ASSIGNED TASK: From the entries below, please gather each line containing the string "computer".

Stored records
══════════
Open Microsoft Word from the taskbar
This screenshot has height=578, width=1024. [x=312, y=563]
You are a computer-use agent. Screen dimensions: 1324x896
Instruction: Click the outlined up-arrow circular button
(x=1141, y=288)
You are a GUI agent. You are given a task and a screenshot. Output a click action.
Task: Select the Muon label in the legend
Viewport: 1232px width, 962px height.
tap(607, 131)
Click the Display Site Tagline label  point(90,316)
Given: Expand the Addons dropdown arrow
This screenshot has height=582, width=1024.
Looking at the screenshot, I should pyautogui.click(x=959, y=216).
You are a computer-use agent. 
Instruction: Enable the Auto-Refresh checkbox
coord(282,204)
══════════
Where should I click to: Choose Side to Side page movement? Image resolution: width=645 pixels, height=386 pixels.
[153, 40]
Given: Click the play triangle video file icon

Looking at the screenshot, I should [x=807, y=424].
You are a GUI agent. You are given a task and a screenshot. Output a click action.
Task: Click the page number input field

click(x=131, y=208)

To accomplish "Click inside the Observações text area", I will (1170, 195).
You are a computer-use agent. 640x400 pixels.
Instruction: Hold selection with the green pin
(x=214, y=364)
══════════
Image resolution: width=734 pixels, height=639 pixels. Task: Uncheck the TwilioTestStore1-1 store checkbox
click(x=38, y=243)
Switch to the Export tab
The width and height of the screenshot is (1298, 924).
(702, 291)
══════════
ANSWER TO THIS PROBLEM:
You are a computer-use agent. Screen dimensions: 1324x896
You are a computer-use agent. 
You are a computer-use agent. 640x400 pixels.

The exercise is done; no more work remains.